On Friday morning, Harold Pyon presented Pyon Su’s fragile, 121-year-old diploma, now the oldest in University Archives’ collection, to Vice President of Student Affairs Linda Clement.

Harold Pyon, wearing white gloves to protect the artifact, reflected on his ancestor and the 1891 graduate’s journey from holding a government post in Seoul to becoming one of the earliest academics in College Park.

Pyon Su arrived in the United States as a member of the first Korean embassy in 1883, during a period of turmoil for his country. He traveled back with the delegation to Seoul in 1884, but officials rejected his affiliations with an opposing group, the “Progressive party,” The Washington Post reported in 1891. When the Korean government seized his estates and denied him re-entry, Pyon Su decided to take up residence back in the U.S.

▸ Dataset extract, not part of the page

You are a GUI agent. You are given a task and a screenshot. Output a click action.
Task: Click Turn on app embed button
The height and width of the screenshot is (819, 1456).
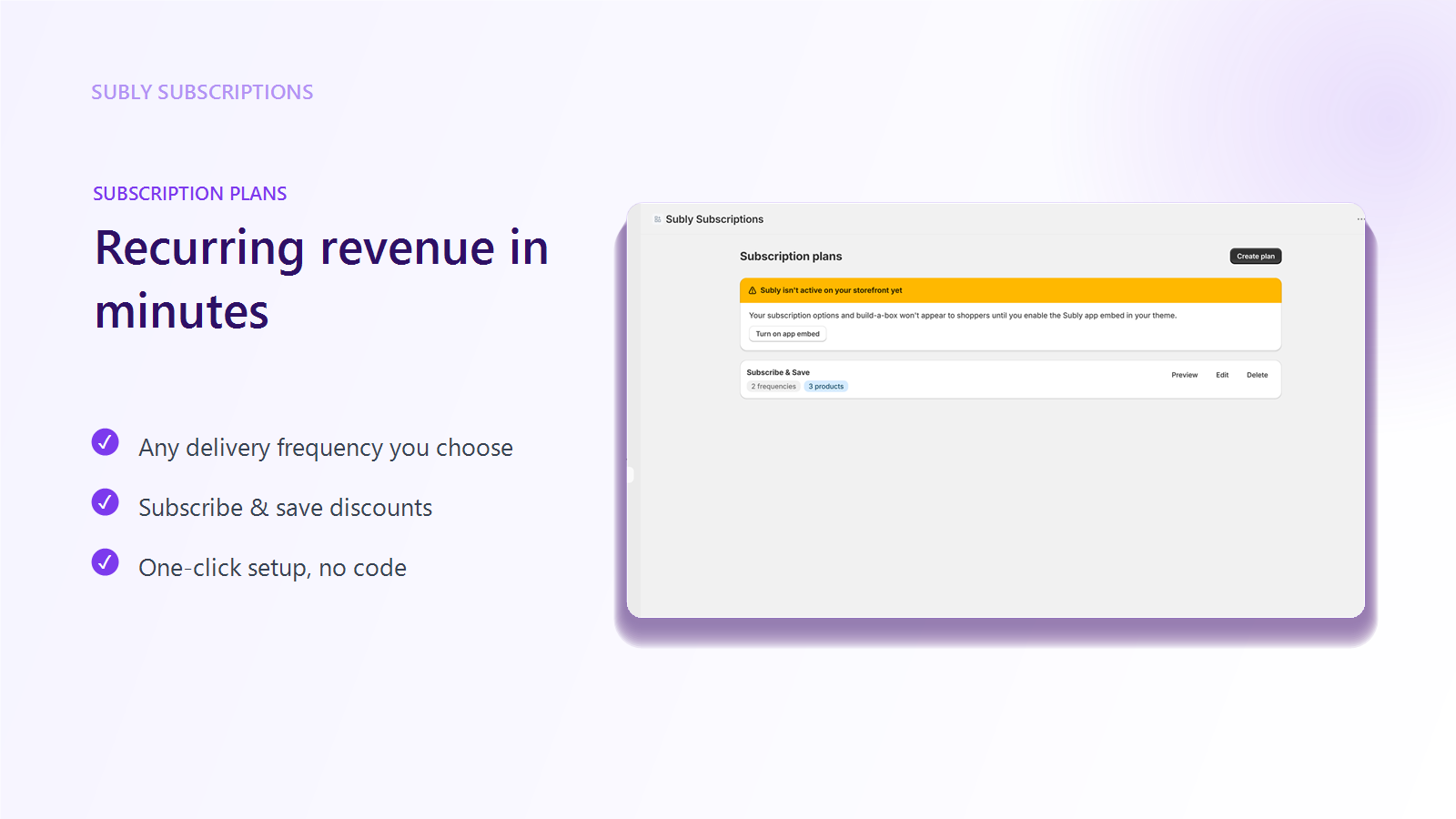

Though he was the lone member of the embassy to stay back, Pyon Su soon found a community in this area by joining the Maryland Agricultural College, a school of 46 students, to pursue his interest in agriculture.

He befriended Richard Calvert, the grandson of the college’s primary founder, Charles Benedict Calvert, and gained a mentor in Daniel Ammen, a U.S. Navy rear admiral and close friend of President Ulysses S. Grant.

Although he wasn’t a citizen of this country, he earned a position with the U.S. Department of Agriculture after graduation and prepared a report on Japanese culture, which was so well-received that he earned an opportunity to study Chinese agriculture.

But Pyon Su’s life was cut short at 32 — he was struck and killed by a train in the city, just four months after leaving the university, according to university archivist Anne Turkos.

His obituary in The Post read, “He was an enthusiast on the subject of agriculture, and found much in this country that was instructive. … He was a careful student and a good linguist.”

However, because the Korean government viewed Pyon Su as a traitor, the country denied his body, Harold Pyon said.

“It was Korean rule that if you committed treason or something, you were not accepted,” he said. “You were denied existence.”

Today, however, many Koreans view Pyon Su as a celebrity and often make pilgrimages to his grave in St. Joseph’s Cemetery in Beltsville, Turkos said.

“They are coming here to pay our tribute,” Harold Pyon said. “It’s a tradition to respect our elderly.”

When a Korean film crew set out to make a documentary on Pyon Su’s life, Harold Pyon and others began reaching out to the family members of those involved in his funeral to track down Pyon Su’s possessions. Eventually, a grandson of Richard Calvert, one of the pallbearers, met with Harold Pyon in the Su Pyon Room at the University of Maryland, and gave Pyon the diploma. Charles Calvert found the diploma rolled up in a drawer in perfect condition.

Although the crew considered donating the diploma to a Korean museum, Harold Pyon said, they ultimately decided this university would be the best place to preserve it.

“I hope this diploma will be a great asset to the University of Maryland and also to the Korean-Americans and Korea,” Harold Pyon said. “It’s an exciting moment for my family and the university. I’m so extremely proud and honored that my family was a part of history, not only of Korean but also the University of Maryland.”

A high-resolution scan of the diploma will be mounted in Stamp Student Union’s Pyon Su Room near the colored painting of Pyon Su that currently hangs there, Turkos said. The original diploma will be preserved under the highest security in the archives, she added, and will be digitized and available to view online.

“It’s a really great thing to show to classes that are coming in,” said Amanda Hawk, a library sciences and history graduate student who works with Turkos. “It shows the kinds of things that we collect in the archives, the significance of connections between different countries. It’s just exciting to see a snapshot of our university history that most people wouldn’t know about.”